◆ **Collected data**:
[Start of Attachment]

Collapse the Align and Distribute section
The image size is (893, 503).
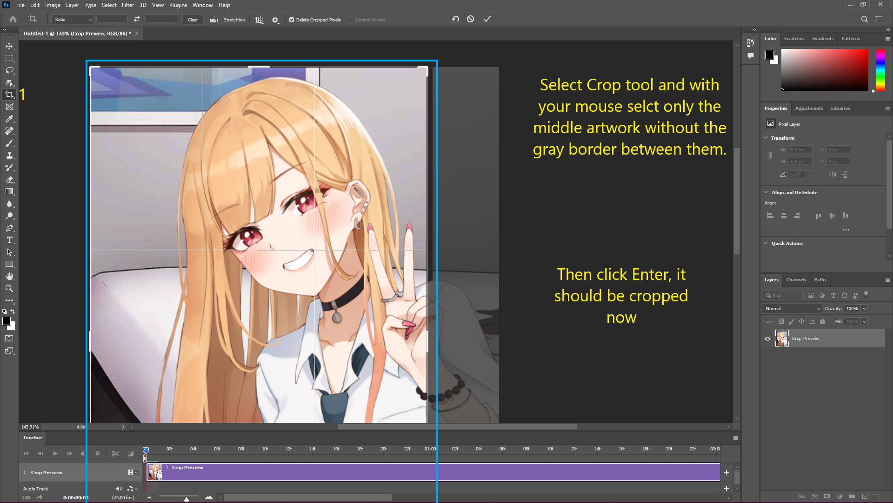[766, 192]
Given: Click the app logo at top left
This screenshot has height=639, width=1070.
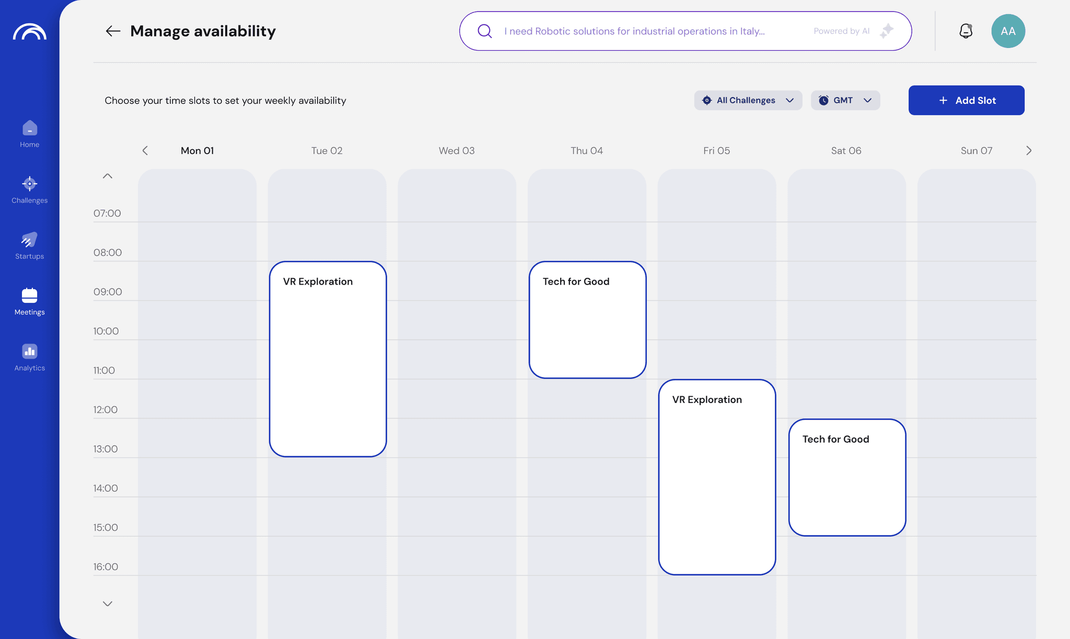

[End of Attachment]

◆ **Exercise prompt**:
What comes back should match the records exactly, minus any pictures.

◆ **Response area**:
Collapse the Align and Distribute section
The image size is (893, 503).
[766, 192]
Given: Click the app logo at top left
This screenshot has height=639, width=1070.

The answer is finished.